I recently got coffee with a professor and I was, of course, ranting about school, classes, friendships and family. With a voice thick with frustration, I said, "People act like they're entitled to your time and energy.”
All she did was stare and smile. After a minute or two, she replied, quietly but firmly: "Maybe they are."
The 2020s have turned self-preservation into a cultural mantra. Social media continuously reminds us that we “don’t owe anyone an explanation,” and viral posts urge us to guard our time, energy and boundaries with the intensity of a nation protecting its borders. It’s a seductive narrative: that we are autonomous and untouchable, existing solely to preserve our own peace. But what does a culture obsessed with what we don’t owe each other lose in the process?

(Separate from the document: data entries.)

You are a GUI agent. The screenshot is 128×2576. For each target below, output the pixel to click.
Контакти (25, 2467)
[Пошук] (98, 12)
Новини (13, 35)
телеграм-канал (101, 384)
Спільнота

This isn’t a call to martyrdom. I’m not asking anyone to erase boundaries or sacrifice yourself on the altar of obligation. The TikTok girlies aren’t always wrong. I’m asking others to consider that the act of owing — of investing, of tethering yourself to another person — can be an act of liberation, not entrapment. Because at the end of the day, we do owe each other things. Not in a transactional sense where every favor demands a return, but in the quiet, human sense that living alongside one another requires care, community and love.
Owing is not a dirty word. To many, owing someone something feels like surrendering autonomy — like admitting a kind of debt that undermines our freedom. But historically, owing has been the glue of community — the framework of reciprocity that made survival possible. Somewhere along the way, we’ve swapped that mutual accountability for a rugged individualism that leaves us lonelier than ever.
I wonder how this shift has consequences: the coworker who assumes every kind gesture hides an agenda, the friend who dismisses your vulnerability as oversharing or the sibling who stops calling because they don’t want to seem needy. Our insistence that we owe nothing to anyone turns into an existential arms race, where relationships become battles to see who can care less.
This refusal to owe actually makes us weaker. It isolates us from the very networks that sustain us. It makes it harder to recognize when others are offering something genuine, harder to extend grace when we inevitably falter. We’re so desperate to protect ourselves from the vulnerability of connection that we forget vulnerability is the price of any connection worth having.
There’s a certain bravery in reclaiming the idea of owing, in admitting that the act of giving yourself to others is not weakness but strength. To owe someone isn’t to lose your autonomy; it’s to make the deliberate choice to participate in the world. It’s the friend who stays up late to listen, the partner who forgives the small annoyances, the stranger who offers kindness with no expectation of return.
We owe each other attention in a world designed to fragment it. We owe patience in a culture that rewards instant gratification. We owe each other grace: not because it’s easy, but because it’s the only thing that makes the weight of living bearable. Owing others is an act of resistance and liberation.
It’s not glamorous to talk about obligation. It doesn’t fit neatly into the aesthetic of radical self-care. But when we strip our relationships of obligation, we also strip them of depth. The question isn’t whether we owe each other; it’s whether we’re brave enough to admit it.
Maybe what we owe each other isn’t a burden but a truth: Our lives are fuller and more meaningful when they’re intertwined with others. To owe isn’t to lose freedom — it’s to recognize our shared humanity and admit that none of us can do this alone. Real liberation comes from choosing connection, accepting its challenges and knowing it’s the price of truly belonging to the world.
Aashi Mendpara is a senior from Orlando, Fla. majoring in Neuroscience and Medicine, Science and the Humanities. Her column shares reflections on her childhood, growing relationships, getting older and navigating life’s changes.